◆ **Görev 1**:
KHK mağdurlarıyla ilgili söyleşiye dayanarak şunları yanıtla:
(a) Levent Mazılıgüney'e göre mağdurların yüzde kaçı üniversite mezunu?
(b) Soruyu soran kişi hangi dönemde bile bayağı bir hak savunuculuğu olduğunu hatırlıyor?
(c) Mazılıgüney, takipsizlik aldığında işine ne kadar süre içinde döneceğini zannediyordu?
◆ **Görev 2**: KHK mağdurlarıyla ilgili söyleşide "Peki şuna dikkat" sözlerinin geçtiği yerden başlayıp "Evet, %99,2’si üniversite mezunu." sözlerinden sonra duran bölümü, "üniversite mezunu" yerine "yükseköğretim mezunu" koyarak düzenle.
◆ **Görev 3**: KHK mağdurlarıyla ilgili söyleşiyi son cümlesinden sonra sürdür.

◆ **Okuma Metni**:
=-=-=-=-=
Peki şuna dikkat çekmek istiyorum, sormak istiyorum oradan hareketle: Bu KHKdan dolayı mağdur edilenlerin büyük bir çoğunluğu eğitimli kişiler. 

Levent Mazılıgüney: Evet, %99,2’si üniversite mezunu. 

Yüksek okul ve daha yüksek eğitimli kişiler. Devlet memuru olabilmek için de zâten büyük ölçüde böyle şey gerektiği için… Yani sonuçta eğitimli insanlar. Yani böyle hakkını hukukunu bilen, belli bir gücü olan insanlar. Yani ekonomik gücü olmasa bile… Ama uzun bir süre bu konuda hiçbir şey yapılmadı. Yani hiçbir şey yapılmadı demeyeyim, şunu söyleyeyim: Toplumsal alanda baktığımız zaman, OHAL kalktıktan sonra bile –ki OHAL döneminde de olabilir pekâlâ– bu kişiler örgütlenmediler. Yani örgütlenmeyi şu anlamda söylüyorum: Mağdûriyetlerinden hareketle bir hak mücâdelesi vermediler. Bu yine devlet refleksinden mi, yoksa korkudan mı? Çünkü çok büyük bir rakam var. Ben şimdi 12 Eylül zamânını hatırlıyorum, o 12 Eylül zamânında bile bayağı bir hak savunuculuğu, şu bu vardı. Her şeye rağmen olabiliyordu. Şimdi burada da uzun bir süre yok. Böyle bir tecrübeye sâhip olmadıklarından mı, ürktüklerinden mi, devlete halel gelmesin düşüncesinden mi? Yani bir kere, öncelikle gözlemimi paylaşıyor musun?

Levent Mazılıgüney: Tabiî paylaşıyorum. Hattâ ben daha ileri götürüyorum. Yani “Bu mağdûriyetten bir siyâsî mücâdele çıkar mı çıkmaz mı?” soruları yöneltiliyor bâzen bana. Çok uzun bir süre çıkmaz diyorum. Zîrâ mağdur olan insanların böyle bir kültürü yoktu. Devleti bir anne, bir baba gibi gören insanlardı büyük çoğunluğu. Ben kendimden örnek vereyim. Yani ben tâkipsizlik aldım. Ben tâkipsizlik aldığımda zannediyordum ki herhalde 1-2 hafta içerisinde ben artık işime dönerim. 2018 Ocak, halbuki yine OHAL’in bu sıkıntıları devam ediyordu.
=-=-=-=-=
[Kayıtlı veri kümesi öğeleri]
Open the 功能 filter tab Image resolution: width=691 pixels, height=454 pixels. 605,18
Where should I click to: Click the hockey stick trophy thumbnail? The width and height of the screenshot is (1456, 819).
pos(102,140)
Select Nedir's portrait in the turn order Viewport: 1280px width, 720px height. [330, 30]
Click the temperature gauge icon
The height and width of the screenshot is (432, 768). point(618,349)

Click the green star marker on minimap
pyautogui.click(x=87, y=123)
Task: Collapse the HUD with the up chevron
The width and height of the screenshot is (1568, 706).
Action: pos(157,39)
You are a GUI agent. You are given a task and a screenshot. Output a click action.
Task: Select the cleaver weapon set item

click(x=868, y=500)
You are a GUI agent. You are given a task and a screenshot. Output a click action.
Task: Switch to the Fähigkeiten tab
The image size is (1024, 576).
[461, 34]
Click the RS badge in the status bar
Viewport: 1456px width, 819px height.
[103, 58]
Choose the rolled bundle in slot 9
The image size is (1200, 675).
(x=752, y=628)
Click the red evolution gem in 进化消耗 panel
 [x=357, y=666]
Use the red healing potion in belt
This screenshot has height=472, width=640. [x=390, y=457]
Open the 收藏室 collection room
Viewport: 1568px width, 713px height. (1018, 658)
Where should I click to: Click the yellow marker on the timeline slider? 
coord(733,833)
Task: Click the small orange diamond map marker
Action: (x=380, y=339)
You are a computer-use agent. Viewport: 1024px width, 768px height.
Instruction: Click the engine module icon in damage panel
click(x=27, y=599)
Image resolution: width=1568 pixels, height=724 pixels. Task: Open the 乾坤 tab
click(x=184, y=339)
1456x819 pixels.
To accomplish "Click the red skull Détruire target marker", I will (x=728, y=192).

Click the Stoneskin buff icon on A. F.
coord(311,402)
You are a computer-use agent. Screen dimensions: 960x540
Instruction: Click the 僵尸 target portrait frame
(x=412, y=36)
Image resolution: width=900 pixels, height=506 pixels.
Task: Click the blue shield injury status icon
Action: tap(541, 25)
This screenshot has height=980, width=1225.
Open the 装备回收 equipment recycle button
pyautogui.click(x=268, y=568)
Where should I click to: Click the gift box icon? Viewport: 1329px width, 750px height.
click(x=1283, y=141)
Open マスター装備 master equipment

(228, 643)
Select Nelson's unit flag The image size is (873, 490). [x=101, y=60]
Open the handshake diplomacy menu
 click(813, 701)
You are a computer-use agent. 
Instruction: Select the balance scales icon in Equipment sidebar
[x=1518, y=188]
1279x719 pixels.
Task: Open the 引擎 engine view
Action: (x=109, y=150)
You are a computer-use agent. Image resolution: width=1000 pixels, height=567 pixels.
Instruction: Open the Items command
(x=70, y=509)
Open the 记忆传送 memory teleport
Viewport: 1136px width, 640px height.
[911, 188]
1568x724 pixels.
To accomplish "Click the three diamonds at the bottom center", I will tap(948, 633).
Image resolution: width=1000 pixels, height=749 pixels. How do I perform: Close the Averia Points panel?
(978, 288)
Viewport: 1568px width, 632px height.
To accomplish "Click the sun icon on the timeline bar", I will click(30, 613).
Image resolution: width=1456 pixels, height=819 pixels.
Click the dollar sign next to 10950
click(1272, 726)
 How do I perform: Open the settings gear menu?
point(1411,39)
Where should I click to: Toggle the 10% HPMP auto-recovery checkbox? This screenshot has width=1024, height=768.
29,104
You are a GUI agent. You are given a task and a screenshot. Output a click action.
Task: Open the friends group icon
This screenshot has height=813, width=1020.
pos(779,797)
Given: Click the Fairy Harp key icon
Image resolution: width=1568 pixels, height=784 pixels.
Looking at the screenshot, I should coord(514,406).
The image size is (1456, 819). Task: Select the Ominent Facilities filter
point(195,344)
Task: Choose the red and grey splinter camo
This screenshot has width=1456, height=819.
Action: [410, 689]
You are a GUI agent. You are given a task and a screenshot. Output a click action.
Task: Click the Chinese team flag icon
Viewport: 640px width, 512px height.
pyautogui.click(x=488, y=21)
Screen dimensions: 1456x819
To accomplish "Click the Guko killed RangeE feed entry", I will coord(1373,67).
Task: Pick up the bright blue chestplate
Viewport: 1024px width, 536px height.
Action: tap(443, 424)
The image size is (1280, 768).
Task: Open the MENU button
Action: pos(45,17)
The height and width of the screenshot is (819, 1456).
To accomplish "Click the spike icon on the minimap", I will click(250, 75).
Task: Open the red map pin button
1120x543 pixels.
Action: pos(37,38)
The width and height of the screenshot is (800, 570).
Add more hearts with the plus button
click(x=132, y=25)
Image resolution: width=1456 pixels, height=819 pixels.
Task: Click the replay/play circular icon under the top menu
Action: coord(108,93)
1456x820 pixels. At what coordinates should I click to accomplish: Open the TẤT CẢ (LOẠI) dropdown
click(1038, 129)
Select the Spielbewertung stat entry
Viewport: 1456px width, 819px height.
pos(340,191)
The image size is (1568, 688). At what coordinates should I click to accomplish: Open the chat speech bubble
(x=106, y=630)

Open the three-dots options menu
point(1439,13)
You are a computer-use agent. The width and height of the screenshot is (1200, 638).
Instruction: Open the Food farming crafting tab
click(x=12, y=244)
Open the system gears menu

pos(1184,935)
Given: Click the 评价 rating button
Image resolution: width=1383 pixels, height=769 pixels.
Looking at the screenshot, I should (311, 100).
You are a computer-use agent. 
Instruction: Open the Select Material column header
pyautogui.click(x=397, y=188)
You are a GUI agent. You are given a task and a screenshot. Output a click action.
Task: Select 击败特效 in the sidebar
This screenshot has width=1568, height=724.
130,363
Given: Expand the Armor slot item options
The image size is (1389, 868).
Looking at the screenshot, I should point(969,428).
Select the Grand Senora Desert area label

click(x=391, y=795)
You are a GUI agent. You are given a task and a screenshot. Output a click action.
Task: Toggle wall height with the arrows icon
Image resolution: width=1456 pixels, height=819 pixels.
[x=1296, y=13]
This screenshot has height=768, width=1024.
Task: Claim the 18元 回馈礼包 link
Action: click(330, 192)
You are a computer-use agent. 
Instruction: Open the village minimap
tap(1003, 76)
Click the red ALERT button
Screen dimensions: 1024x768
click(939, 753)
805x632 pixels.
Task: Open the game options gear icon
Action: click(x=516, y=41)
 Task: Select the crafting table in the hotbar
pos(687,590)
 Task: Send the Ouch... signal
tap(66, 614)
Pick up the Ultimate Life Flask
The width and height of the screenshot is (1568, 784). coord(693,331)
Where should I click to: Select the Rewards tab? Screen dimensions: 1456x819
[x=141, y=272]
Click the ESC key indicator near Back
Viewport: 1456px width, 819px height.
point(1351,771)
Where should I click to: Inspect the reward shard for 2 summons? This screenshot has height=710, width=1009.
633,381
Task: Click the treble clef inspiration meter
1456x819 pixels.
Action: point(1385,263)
=-=-=-=-=
◆ **Yazılı Yanıt 1**:
(a) %99,2'si.
(b) 12 Eylül zamanında.
(c) 1-2 hafta içerisinde.

◆ **Yazılı Yanıt 2**:
Peki şuna dikkat çekmek istiyorum, sormak istiyorum oradan hareketle: Bu KHKdan dolayı mağdur edilenlerin büyük bir çoğunluğu eğitimli kişiler. 

Levent Mazılıgüney: Evet, %99,2’si yükseköğretim mezunu.

◆ **Yazılı Yanıt 3**:
Siz nerede çalışıyordunuz?

Levent Mazılıgüney: Ben Silâhlı Kuvvetler’deydim. Millî Savunma Bakanlığı’nda iç denetçiydim; yani mühendis olarak girmiştim oraya, sonra iç denetçi olmuştum. Şimdi bakın, ben tâkipsizlik aldıktan sonra şöyle bir paylaşım yaptım sosyal medyada: “Siz sanmayın el vurdu bana, öpmeye kalktığım el vurdu bana”. Yani ben o eli tekrar öper başıma koyarım falan şeklinde bir paylaşım yaptım. Ama yani bizim için devlet böyle bir şeydi, yani bizim bakış açımızda. 

Bize sorsaydınız söylerdik.

Levent Mazılıgüney: Tecrübeyle öğrendik. Ben o gün bile, artık yani tâkipsizlik almışsınız bir hukuk devletinde. Şimdi zâten sorunlardan bir tânesi de bu. Hukuk güvenliği yok ya? Hukuk güvenliği olmayınca Adlî Yargı’nın karârının İdârî Yargı’da da bir anlamı yok. Adlî Yargı’da aldığınız tâkipsizlik beraat karârı işlevsiz hâle getiriliyor, sonuçsuz hâle getiriliyor İdâre’nin eylem ve işlemleriyle. Bu mâsûmiyet karinesinin yerle bir edilmesidir. Yani işte şuraya geleyim: Olan biteni biz anlatmakta cidden zorlanıyorduk, çok zorlanıyorduk. Ne neden böyle oluyor, niye böyle oluyor? Uluslararası hukuk konferansları yapılır. Ankara Barosu 2 yılda bir yapar, şu anda da var Ankara’da. Benim bu konferansların birinde yabancılarla bir sohbetim oldu Bilkent Otel’de, Ankara’da. Biraz anlatmaya başladığımda, yani saçları diken diken oldu, hissettim. Gözleri açıldı fal taşı gibi. “Nasıl olur bunlar?” dedi, “Sana bir isnat yok, kardeşine yapılan bir isnat nedeniyle soruşturuluyorsun. Tâkipsizlik alıyorsun, ama haklarını vermiyorlar. Şu an avukatlık hakkını da engelliyorlar. Ya, bunlar doğru mu gerçekten?” dedi.İnanmıyorlar. Yani inanasıları da gelmiyordu. Böyle bir şey olmaz ki hukuk devletinde. “Anayasa Mahkemesi karârının uygulanmaması hâlinde ne olur?” gibi bir soru kimsenin aklına gelmez. Böyle bir gündem olmaz.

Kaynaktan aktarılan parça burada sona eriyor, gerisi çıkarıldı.